The library around me seemed to recede.

Five seconds.

I could rewind myself by five seconds.

My actual self.

My body.

My position.

My immediate state.

A shiver ran through my spine.

"That's impossible. This is basically like what that guy Alaric Edrin used on Maelor Veyrannis at the end of the memory. "

The User is incorrect. It is now possible to use this spell.

I almost laughed, but nothing about me felt close to laughter.

My gaze dropped to my own hands.

Hands that had touched a weird memory-showing book.

Hands that had watched a city die.

Hands that now… apparently held a theorem similar to one from where I witnessed the impossible.

"Because of Alaric Edrin?" I asked quietly.

[THEOREM ACQUISITION CONDITION SATISFIED THROUGH OBSERVED MEMORY-RELIC OF CHRONO EXPRESSION]

"So yes."

Not inherited.

Not gifted.

Acquired.

My pulse still hadn't normalised.

I forced myself to stand fully, one hand on the restricted gate to steady myself before remembering I maybe shouldn't touch warded structures while holding a time theorem in my head.

I removed my hand immediately.

"Can I use it now?"

Yes. However, the User will not be able to reuse the spell until 12 months after activation.

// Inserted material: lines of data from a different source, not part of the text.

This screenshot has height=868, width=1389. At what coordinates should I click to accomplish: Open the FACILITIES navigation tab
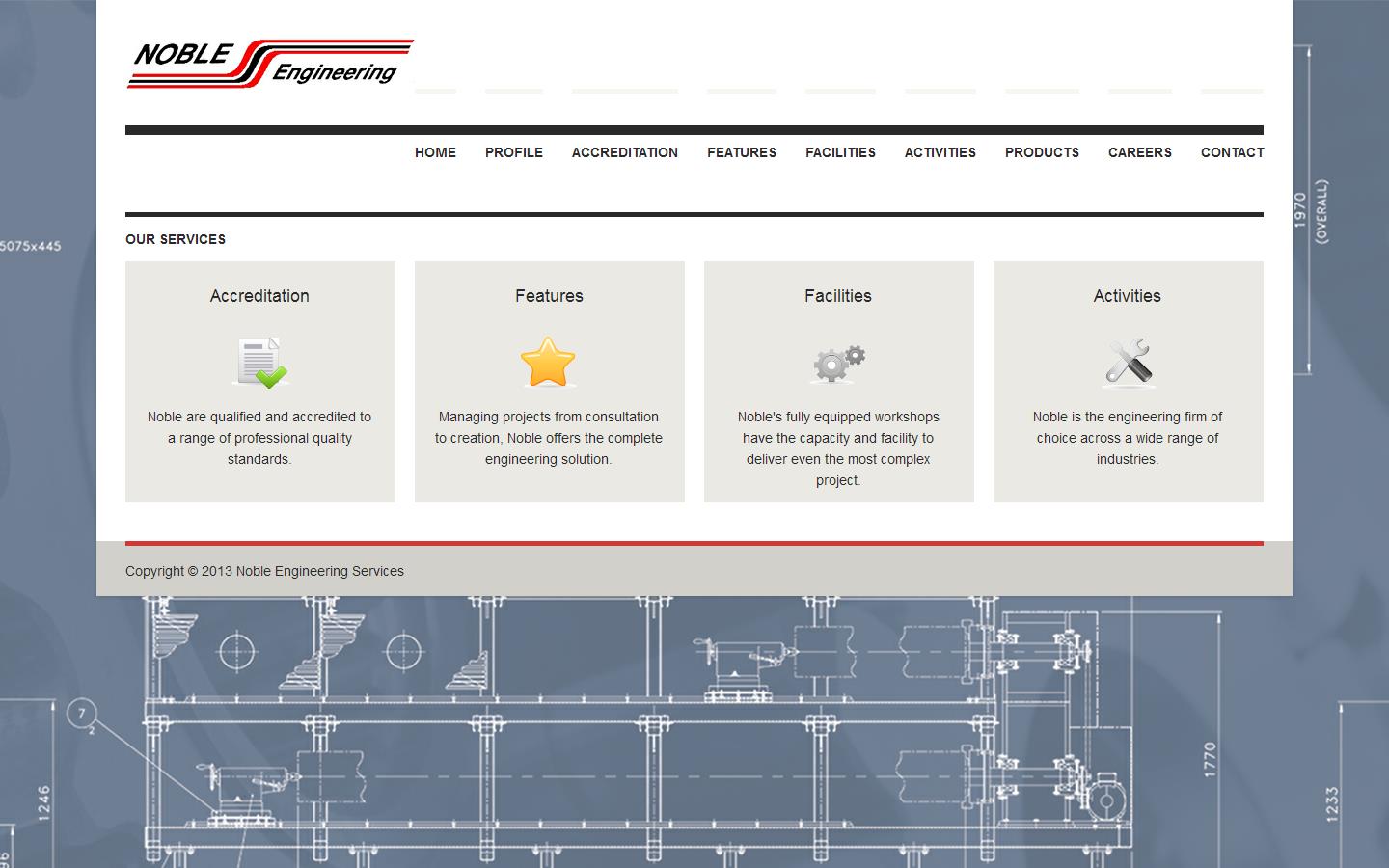coord(840,152)
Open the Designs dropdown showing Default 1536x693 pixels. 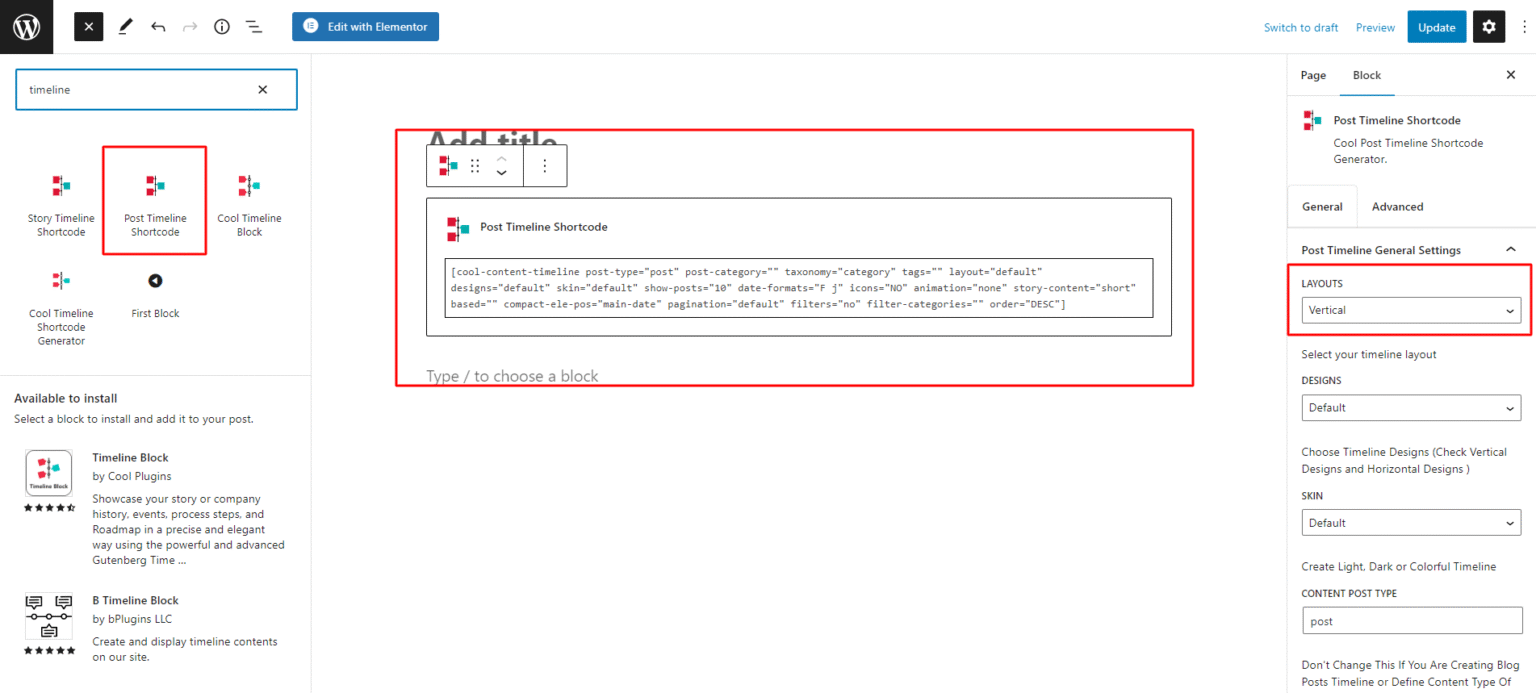(x=1410, y=407)
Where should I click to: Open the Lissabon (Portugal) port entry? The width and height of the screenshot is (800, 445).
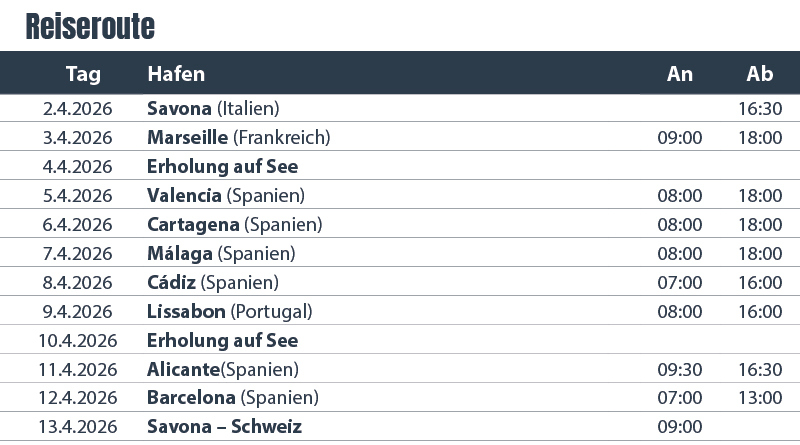point(229,311)

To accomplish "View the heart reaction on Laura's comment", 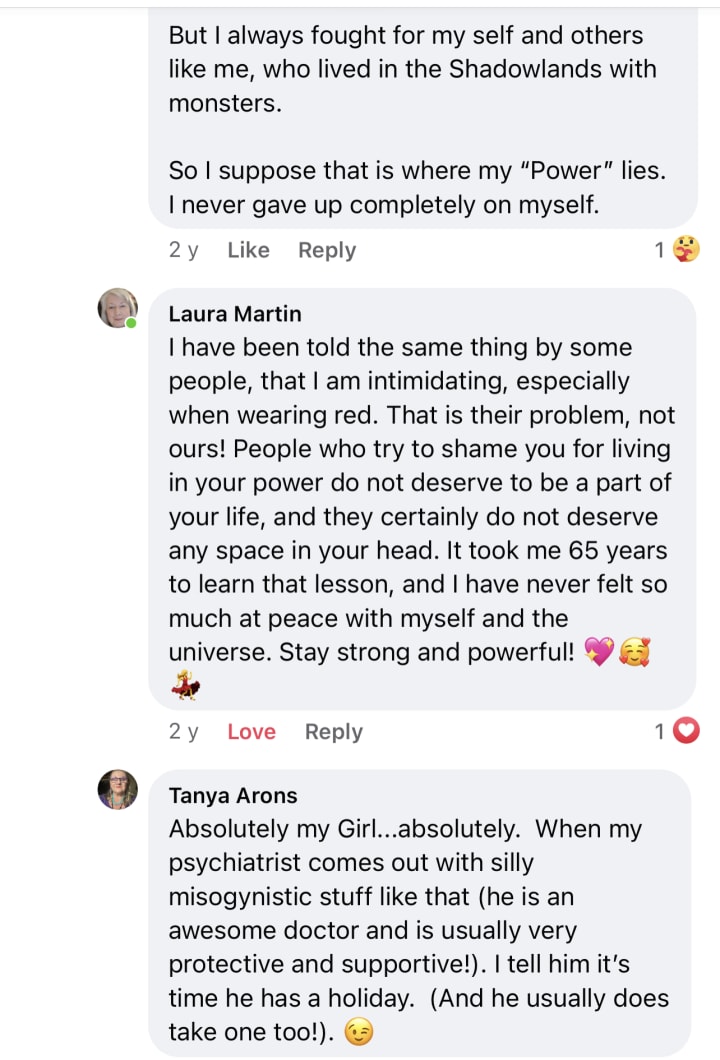I will (x=686, y=732).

"Wait, you're telling me I have a 12-month cooldown for this spell??"

Yes.

The answer wasn't exciting. Instead, it made my stomach tighten.

The battlefield was still too close. The image of Maelor being unwound out of existence is still too clear.

I looked down at the sealed book in my hands one last time.

"Alaric Edrin," I murmured.

'He wasn't just a historical figure.'

He was a threat buried under the world's official memory reservoir.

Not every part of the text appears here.